The only time evaluation doesn’t work exactly like this is when the function is what’s called a special form. Special forms look like functions, but the difference is that they don’t evaluate all of their arguments before being called. For example, if is a special form, because it doesn’t bother to evaluate the if/else clause that it doesn’t need to evaluate. In particular, we can evaluate an expression like

(if #f (5) 6)

and it works fine (returning 6), even though evaluating (5) would be an error. If if were a regular function, both of its arguments would be evaluated first, and so the expression above would always give an error.

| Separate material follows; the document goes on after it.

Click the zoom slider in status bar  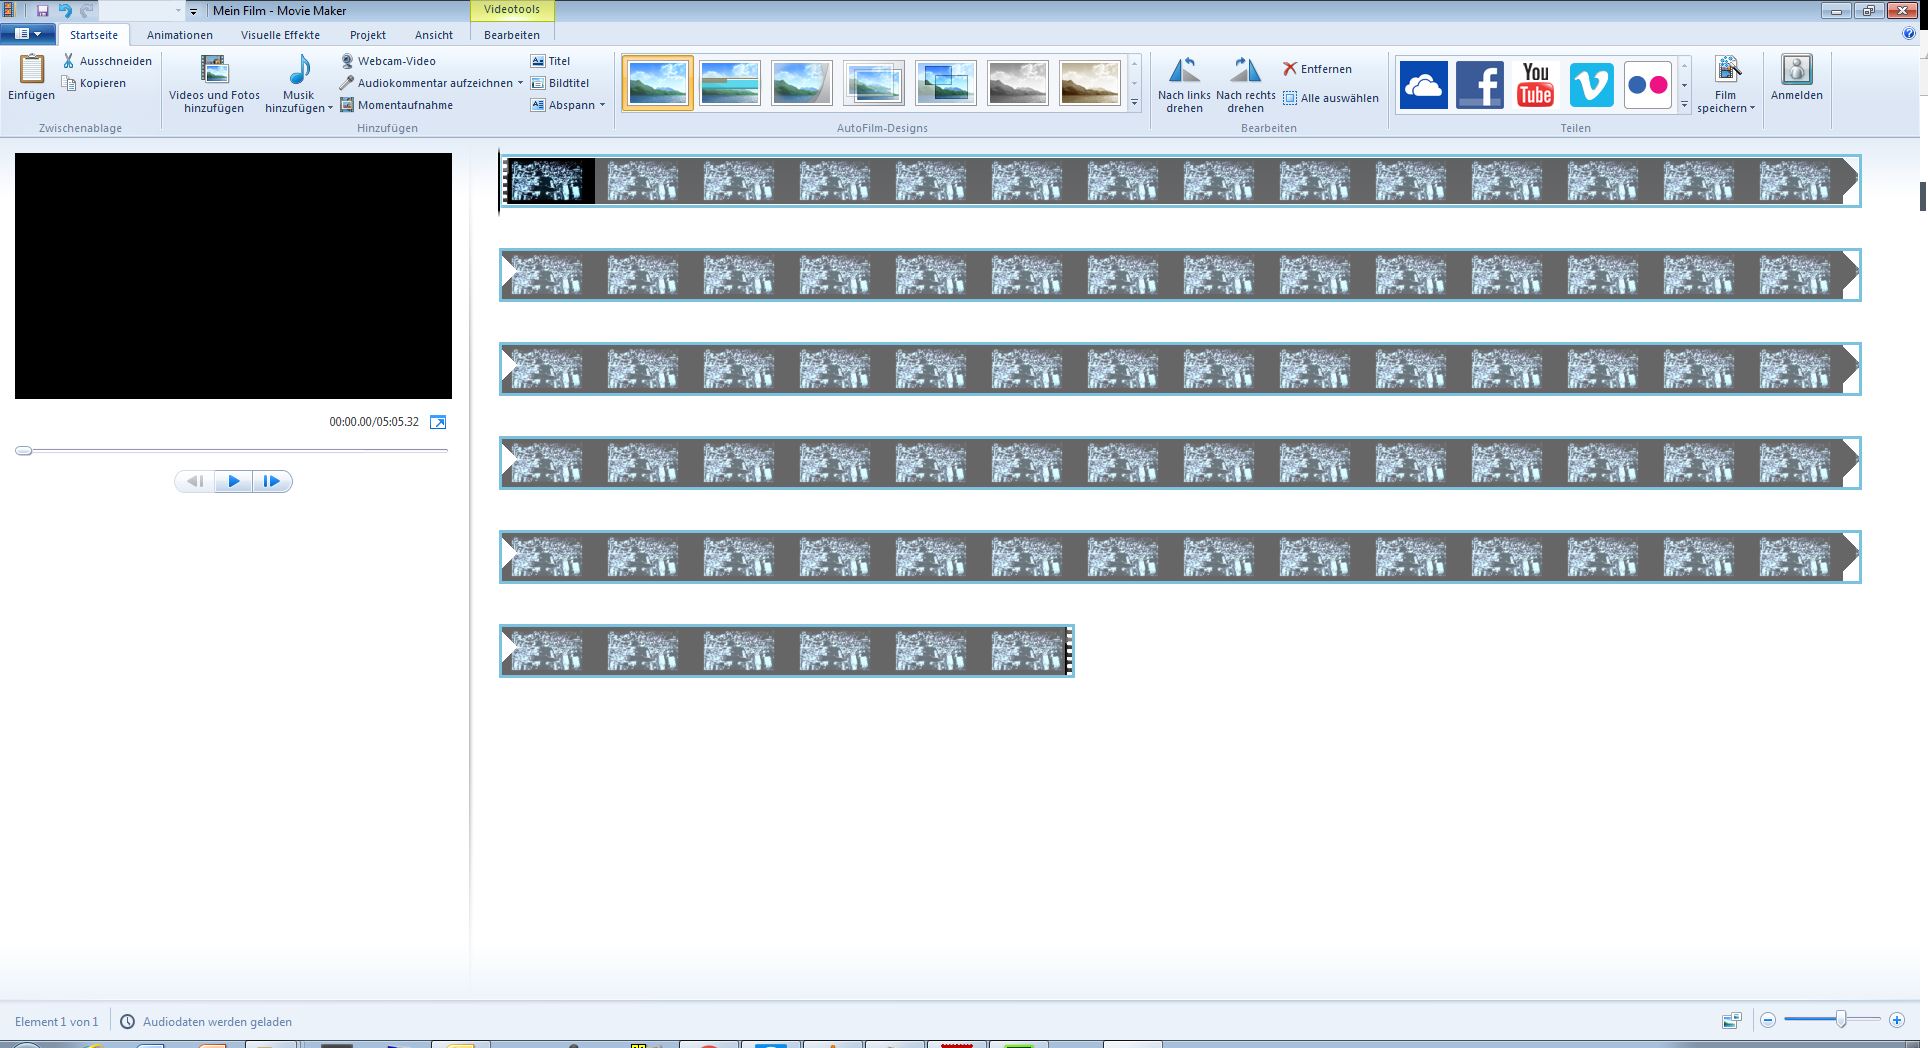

Note: If if were not a special form, it would be impossible to define recursive functions on lists like we have been doing. Do you see why this is?

Other special forms we have seen are define, cond, and quote. quote is actually the ultimate special form, since all it does is refuse to evaluate its argument!

In this sense, quote is the exact opposite of eval. And eval is the ultimate function; it just returns its (evaluated) argument! Hopefully you can start to get a picture of how much we could do with some careful use of eval, apply, and quote. You could take your whole program, modify it in some way, and return another program, for example. Try doing that in Java!